There’s nothing like having access to fresh home-grown ingredients. Case in point, our bayleaf tree (see left). Bayleaf is one of those flavours that I find hard to describe but I can always identify it in a dish. We use the leaves both fresh and dried, e.g. in my ras-al-hanout , in chilis and also in curries . 🙂 Since bay leaf was also used in this recipe I thought it would be a good subject matter for this week’s Weekend Herb Blogging (hosted this time around by Susan from FoodBlogga )
Until I started researching this post I never realized that bay leaves were what Roman laurels were made from, nor did I know that the high esteem that this plant was held in continues to this day when we call esteemed individuals ‘laureates’ or receive a college degree (baccalaureate)!

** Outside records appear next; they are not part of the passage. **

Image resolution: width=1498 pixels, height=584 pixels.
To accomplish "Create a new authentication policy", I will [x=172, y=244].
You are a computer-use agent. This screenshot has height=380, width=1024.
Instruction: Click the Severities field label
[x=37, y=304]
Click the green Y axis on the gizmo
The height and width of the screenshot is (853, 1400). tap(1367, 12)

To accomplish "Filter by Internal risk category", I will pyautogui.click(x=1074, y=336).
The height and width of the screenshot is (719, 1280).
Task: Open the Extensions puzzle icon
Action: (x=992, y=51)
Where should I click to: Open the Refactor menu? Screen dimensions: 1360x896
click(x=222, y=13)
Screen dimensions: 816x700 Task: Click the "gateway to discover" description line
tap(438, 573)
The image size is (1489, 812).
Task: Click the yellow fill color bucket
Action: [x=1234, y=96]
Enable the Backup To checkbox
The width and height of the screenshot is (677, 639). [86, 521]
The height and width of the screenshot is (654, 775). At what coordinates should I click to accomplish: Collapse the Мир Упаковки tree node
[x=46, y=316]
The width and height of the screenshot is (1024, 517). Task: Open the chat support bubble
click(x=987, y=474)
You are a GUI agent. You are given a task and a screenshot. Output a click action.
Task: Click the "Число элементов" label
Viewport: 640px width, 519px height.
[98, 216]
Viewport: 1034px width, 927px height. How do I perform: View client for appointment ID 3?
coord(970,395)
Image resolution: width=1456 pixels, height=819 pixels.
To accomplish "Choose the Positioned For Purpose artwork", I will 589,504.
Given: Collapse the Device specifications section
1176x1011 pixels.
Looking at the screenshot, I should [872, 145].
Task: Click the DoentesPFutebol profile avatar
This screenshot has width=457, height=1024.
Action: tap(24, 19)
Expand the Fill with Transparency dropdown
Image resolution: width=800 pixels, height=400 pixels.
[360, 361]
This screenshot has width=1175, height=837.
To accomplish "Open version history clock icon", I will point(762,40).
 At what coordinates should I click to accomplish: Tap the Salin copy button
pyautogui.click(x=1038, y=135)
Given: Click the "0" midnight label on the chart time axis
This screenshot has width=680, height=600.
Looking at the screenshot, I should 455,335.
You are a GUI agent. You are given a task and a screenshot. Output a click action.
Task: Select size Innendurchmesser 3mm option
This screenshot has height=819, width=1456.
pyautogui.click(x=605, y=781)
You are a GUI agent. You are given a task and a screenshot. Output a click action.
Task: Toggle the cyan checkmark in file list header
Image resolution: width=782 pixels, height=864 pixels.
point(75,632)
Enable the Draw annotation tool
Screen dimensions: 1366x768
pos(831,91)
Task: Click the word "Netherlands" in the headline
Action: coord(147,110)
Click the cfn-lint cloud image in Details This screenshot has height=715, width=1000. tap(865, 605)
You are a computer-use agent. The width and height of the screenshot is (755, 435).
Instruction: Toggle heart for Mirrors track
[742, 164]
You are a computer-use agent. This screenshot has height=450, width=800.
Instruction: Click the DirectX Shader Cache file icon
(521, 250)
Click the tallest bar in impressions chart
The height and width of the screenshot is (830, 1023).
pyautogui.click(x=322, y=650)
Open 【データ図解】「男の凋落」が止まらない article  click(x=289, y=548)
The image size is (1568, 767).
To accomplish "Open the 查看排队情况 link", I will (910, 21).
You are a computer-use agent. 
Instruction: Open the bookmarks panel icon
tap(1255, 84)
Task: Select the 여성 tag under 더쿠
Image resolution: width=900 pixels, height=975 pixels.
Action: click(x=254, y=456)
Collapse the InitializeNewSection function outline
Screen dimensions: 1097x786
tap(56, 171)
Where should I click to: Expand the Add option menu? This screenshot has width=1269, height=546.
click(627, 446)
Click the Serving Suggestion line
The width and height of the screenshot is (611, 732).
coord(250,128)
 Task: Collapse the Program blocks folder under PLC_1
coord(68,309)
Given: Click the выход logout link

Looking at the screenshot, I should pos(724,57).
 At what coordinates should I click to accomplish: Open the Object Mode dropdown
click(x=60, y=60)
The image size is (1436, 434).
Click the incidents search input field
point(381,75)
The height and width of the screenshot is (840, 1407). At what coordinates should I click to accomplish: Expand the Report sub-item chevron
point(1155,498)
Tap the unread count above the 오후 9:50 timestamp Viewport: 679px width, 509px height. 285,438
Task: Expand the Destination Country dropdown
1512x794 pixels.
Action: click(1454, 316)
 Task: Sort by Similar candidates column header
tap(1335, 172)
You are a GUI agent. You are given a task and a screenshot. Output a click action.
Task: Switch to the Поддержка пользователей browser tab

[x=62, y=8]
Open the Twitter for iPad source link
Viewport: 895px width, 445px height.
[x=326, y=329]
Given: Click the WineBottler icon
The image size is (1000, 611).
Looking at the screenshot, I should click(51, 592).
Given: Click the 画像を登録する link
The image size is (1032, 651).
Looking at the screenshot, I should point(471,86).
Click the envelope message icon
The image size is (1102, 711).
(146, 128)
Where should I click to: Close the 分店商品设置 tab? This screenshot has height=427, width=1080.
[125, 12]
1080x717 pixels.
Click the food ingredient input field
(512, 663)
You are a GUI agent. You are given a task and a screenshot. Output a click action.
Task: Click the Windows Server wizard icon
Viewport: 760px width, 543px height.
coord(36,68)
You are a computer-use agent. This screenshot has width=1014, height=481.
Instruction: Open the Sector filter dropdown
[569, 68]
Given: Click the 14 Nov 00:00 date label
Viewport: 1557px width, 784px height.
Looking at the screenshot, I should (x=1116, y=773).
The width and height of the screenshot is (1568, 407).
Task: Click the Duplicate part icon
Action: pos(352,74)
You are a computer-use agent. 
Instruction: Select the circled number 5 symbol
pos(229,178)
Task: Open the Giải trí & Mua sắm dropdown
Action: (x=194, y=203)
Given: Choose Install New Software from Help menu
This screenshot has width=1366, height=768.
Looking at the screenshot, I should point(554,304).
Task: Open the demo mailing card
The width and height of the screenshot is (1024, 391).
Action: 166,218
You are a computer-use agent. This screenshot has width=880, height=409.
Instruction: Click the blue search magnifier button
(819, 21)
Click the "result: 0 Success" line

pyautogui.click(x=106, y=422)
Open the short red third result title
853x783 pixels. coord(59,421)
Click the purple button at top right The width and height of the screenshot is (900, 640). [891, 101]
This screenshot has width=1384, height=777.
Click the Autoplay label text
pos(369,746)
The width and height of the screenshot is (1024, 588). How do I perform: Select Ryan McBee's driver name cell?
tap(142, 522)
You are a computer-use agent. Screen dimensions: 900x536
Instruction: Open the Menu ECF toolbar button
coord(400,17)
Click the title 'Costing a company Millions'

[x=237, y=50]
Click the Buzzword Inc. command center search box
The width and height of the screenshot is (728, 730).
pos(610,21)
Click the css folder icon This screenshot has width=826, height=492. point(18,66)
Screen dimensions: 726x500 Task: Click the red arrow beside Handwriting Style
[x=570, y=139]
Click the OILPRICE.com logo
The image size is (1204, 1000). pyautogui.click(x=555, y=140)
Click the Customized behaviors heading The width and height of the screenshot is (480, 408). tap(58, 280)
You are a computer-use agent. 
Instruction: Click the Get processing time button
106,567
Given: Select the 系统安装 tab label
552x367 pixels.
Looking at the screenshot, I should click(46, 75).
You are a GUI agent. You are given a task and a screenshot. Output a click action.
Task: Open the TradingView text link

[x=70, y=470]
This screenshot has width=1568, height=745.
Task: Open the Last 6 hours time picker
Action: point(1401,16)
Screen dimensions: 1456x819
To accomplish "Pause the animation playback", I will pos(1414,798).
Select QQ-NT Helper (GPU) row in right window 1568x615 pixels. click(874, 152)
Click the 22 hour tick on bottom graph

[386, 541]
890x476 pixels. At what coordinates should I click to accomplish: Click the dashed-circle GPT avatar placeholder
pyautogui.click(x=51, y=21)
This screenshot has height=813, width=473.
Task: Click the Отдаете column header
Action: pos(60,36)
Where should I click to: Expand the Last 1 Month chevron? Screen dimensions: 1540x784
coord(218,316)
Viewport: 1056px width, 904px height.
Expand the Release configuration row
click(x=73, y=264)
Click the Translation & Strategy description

I always take the bayleaf out of the dish when I am finished cooking, but with my mother it is rather hit or miss. In her words “yuh stupid enough to eat it?” 😆 … can’t argue with no-nonsense practicality like that! Gotta love West Indian moms 😛
Several years ago I read that the reason for removing the leaf was because it was indigestible and would kill a person if consumed 😯 Fortunately, it turns out that that is just a myth. It is removed because it is too bitter and tough to be pleasurable to the palate. Phew! Still, common sense aside, I’ll stick to removing the leaf from my dishes nevertheless 😀
From Wikipedia :
Bay leaves are a fixture in the cooking of many European cuisines (particularly those of the Mediterranean), as well as in North America. They are used in soups, stews, meat, seafood, and vegetable dishes. The leaves also flavor classic French dishes such as bouillabaise and bouillon. The leaves are most often used whole (sometimes in a bouquet garni), and removed before serving. In Indian cuisine, bay leaves are often used in biriyani.
Bay leaves can also be crushed (or ground) before cooking. Crushed bay leaves impart more of their desired fragrance than whole leaves, and there is less chance of biting into a leaf directly.
From CulinaryCafe.com 
The Bay Leaf is useful in hearty, homestyle cooking. When you are making bean, split pea and vegetable soups, meat stews, spaghetti sauce, and chili, a Bay leaf can be added for a more pungent flavor. Alternate whole Bay Leaves with meat, seafood, or vegetables on skewers before cooking. Be sure to remove Bay Leaves before eating a dish that has finished cooking. The whole leaves are used to impart flavor only and are bitter and hard to chew.
Afghani Fried Brown Rice
Serving Size: 4
2 cups rice
5 tablespoons oil
2 medium onions, thinly sliced
1/2 teaspoon ras-al-hanout 
1 bay leaf
2 teaspoons sugar
1 tablespoon salt
1. Soak the rice for 15 minutes. Wash well and drain.
2. Heat the oil in a pot and fry the onions until light brown.
3. Add the ras-al-hanout  and bay leaf, and sauté 5 minutes.
3. Add the sugar and let it caramelize.
4. Add the rice and saute for 2 minutes.
5. Add salt to taste and 4 cups boiling water
6. Cook for 9-10 minutes until the rice is perfectly cooked.